### Your assignment
Once the data has been read, print it back in full, exactly.

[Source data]
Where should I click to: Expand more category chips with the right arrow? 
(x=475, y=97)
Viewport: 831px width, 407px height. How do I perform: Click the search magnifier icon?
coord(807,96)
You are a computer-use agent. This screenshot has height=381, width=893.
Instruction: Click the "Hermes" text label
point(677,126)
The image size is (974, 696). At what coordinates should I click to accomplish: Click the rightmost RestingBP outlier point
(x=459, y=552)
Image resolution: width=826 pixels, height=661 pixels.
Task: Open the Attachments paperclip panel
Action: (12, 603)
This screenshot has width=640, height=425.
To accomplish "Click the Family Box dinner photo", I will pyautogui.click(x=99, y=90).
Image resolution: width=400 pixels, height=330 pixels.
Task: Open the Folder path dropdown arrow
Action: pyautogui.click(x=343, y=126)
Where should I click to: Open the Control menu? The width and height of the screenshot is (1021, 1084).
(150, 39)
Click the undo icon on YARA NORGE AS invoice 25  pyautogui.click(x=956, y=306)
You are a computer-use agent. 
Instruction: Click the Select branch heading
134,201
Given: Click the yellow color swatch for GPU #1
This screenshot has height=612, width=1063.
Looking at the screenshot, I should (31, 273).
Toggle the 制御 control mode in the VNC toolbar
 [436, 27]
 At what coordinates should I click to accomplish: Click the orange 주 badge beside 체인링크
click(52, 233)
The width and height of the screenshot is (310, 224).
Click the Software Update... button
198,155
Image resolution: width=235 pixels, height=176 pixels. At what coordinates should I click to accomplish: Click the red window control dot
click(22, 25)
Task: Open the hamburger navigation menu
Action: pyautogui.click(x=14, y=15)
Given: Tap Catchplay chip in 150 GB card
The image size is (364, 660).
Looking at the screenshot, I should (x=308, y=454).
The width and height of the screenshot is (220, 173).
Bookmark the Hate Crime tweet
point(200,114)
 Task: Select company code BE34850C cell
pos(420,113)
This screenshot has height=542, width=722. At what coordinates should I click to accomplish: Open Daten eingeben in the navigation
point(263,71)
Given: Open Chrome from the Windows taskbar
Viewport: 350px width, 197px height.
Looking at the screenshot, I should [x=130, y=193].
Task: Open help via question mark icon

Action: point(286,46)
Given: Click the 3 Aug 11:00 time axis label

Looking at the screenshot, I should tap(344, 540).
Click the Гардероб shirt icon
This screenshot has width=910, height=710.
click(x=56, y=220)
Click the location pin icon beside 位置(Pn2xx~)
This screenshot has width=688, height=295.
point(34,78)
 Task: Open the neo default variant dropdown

### Solved exercise
Where should I click to: Expand more category chips with the right arrow? 
(x=475, y=97)
Viewport: 831px width, 407px height. How do I perform: Click the search magnifier icon?
coord(807,96)
You are a computer-use agent. This screenshot has height=381, width=893.
Instruction: Click the "Hermes" text label
point(677,126)
The image size is (974, 696). At what coordinates should I click to accomplish: Click the rightmost RestingBP outlier point
(x=459, y=552)
Image resolution: width=826 pixels, height=661 pixels.
Task: Open the Attachments paperclip panel
Action: (12, 603)
This screenshot has width=640, height=425.
To accomplish "Click the Family Box dinner photo", I will pyautogui.click(x=99, y=90).
Image resolution: width=400 pixels, height=330 pixels.
Task: Open the Folder path dropdown arrow
Action: pyautogui.click(x=343, y=126)
Where should I click to: Open the Control menu? The width and height of the screenshot is (1021, 1084).
(150, 39)
Click the undo icon on YARA NORGE AS invoice 25  pyautogui.click(x=956, y=306)
You are a computer-use agent. 
Instruction: Click the Select branch heading
134,201
Given: Click the yellow color swatch for GPU #1
This screenshot has height=612, width=1063.
Looking at the screenshot, I should (31, 273).
Toggle the 制御 control mode in the VNC toolbar
 [436, 27]
 At what coordinates should I click to accomplish: Click the orange 주 badge beside 체인링크
click(52, 233)
The width and height of the screenshot is (310, 224).
Click the Software Update... button
198,155
Image resolution: width=235 pixels, height=176 pixels. At what coordinates should I click to accomplish: Click the red window control dot
click(22, 25)
Task: Open the hamburger navigation menu
Action: pyautogui.click(x=14, y=15)
Given: Tap Catchplay chip in 150 GB card
The image size is (364, 660).
Looking at the screenshot, I should (x=308, y=454).
The width and height of the screenshot is (220, 173).
Bookmark the Hate Crime tweet
point(200,114)
 Task: Select company code BE34850C cell
pos(420,113)
This screenshot has height=542, width=722. At what coordinates should I click to accomplish: Open Daten eingeben in the navigation
point(263,71)
Given: Open Chrome from the Windows taskbar
Viewport: 350px width, 197px height.
Looking at the screenshot, I should [x=130, y=193].
Task: Open help via question mark icon

Action: point(286,46)
Given: Click the 3 Aug 11:00 time axis label

Looking at the screenshot, I should tap(344, 540).
Click the Гардероб shirt icon
This screenshot has width=910, height=710.
click(x=56, y=220)
Click the location pin icon beside 位置(Pn2xx~)
This screenshot has width=688, height=295.
point(34,78)
 Task: Open the neo default variant dropdown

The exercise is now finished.